Laudetur Jesus Christus!— пропищал Бартоломео.

Затем он обернулся вокруг своей оси, указывая при этом пальцем на каждую из присутствующих, пока его выбор наконец не пал на пышную брюнетку с высокой грудью и крохотную, похожую на фею девушку с распущенными русыми волосами. Остальные, очевидно, расстроились.

— Монсеньор, на два слова! — Афра вскочила и подбежала к домоправителю.

Тот решительным жестом отстранил ее.

—  Cede, cede! [29]— крикнул он на латыни, как экзорцист. — Ты что, не видишь, что я уже принял решение по поводу сегодняшней ночи?

Афра не удивилась бы, если бы монсеньор вынул из-за пазухи крест и замахал им на нее.

— Я не собираюсь проводить с Папой ночь! — крикнула Афра, к ужасу девок.

Бартоломео удивленно остановился:

— Тогда зачем же ты здесь, шлюха?

— Мне нужно поговорить с Папой, монсеньор!

— Поговорить? — проскрипел домоправитель. — Как ты думаешь, девка, зачем ты нужна?

— Я знаю, монсеньор. Но я вовсе не девка, как вы, должно быть, думаете.

— Нет, ты порядочная женщина! Все так говорят. Мое решение окончательно. Ты не годишься для благословенной постели его святейшества, поверь мне, я уж знаю Бальдассаре Косса. [30]

Афра разъярилась и закричала:

— Черт побери! Мне нужно поговорить с этим Косса.
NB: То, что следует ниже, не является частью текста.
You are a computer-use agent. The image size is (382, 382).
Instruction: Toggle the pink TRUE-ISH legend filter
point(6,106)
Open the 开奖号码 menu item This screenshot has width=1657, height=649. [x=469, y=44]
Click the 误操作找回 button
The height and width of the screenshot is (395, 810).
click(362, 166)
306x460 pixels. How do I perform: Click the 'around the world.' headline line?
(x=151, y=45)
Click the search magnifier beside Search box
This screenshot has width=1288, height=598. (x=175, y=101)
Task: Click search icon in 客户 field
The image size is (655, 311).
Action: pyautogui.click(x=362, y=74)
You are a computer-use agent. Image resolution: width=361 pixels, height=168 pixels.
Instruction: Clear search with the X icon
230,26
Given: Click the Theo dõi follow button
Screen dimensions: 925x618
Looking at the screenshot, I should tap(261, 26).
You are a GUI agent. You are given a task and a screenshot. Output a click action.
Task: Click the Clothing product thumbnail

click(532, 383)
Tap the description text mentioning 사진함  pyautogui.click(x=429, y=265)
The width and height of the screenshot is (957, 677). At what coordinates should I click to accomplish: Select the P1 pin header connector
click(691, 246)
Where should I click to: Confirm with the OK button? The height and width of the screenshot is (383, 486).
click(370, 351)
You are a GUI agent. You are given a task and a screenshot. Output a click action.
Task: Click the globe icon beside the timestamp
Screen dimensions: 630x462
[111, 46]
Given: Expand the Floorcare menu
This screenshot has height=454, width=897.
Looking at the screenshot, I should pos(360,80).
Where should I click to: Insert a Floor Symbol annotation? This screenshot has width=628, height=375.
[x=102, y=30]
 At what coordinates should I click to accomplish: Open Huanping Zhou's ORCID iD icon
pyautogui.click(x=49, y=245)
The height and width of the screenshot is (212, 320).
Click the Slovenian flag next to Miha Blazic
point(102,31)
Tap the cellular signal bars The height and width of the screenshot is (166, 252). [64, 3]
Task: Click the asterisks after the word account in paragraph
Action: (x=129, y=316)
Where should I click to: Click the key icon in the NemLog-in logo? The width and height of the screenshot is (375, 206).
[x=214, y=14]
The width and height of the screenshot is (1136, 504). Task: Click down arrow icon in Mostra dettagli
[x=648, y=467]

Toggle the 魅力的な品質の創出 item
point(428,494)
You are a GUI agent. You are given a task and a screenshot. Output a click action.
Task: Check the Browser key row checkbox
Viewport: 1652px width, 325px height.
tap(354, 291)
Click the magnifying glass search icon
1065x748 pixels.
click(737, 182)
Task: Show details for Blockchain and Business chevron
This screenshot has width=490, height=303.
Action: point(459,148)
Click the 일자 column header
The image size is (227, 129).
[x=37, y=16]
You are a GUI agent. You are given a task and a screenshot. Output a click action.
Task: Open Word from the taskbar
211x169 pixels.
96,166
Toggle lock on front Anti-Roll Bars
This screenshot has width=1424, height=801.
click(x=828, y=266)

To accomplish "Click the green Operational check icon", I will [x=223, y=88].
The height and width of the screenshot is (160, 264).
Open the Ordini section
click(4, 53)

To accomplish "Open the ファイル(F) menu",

Речь пойдет не обо мне, а о нем, Папе Римском, и богатстве Церкви. Скажите своему господину, что речь идет о CONSTITUTUM CONSTANTINI!

— CONSTITUTUM CONSTANTINI? — Бартоломео в задумчивости остановился. Потом недоверчиво взглянул на Афру. Он не знал, что и думать об этой женщине. Уже сам факт, что женщина, которую он еще несколько минут назад считал уличной девкой, знала о CONSTITUTUM CONSTANTINI, поверг его в состояние крайнего удивления.

Кивнув головой, монсеньор Бартоломео велел шлюхам покинуть комнату. Прежде чем вынести свои пышные тела в коридор, обе банщицы негромко, но все же довольно слышно выругались. Девки, которым отказали, громко причитали. И только избранные последовали за домоправителем с просветленными взглядами.

29

Cede, cede! — Изыди, изыди! (лат.) (Примеч. авт.)

30

Косса — мирское имя Папы. (Примеч. авт.)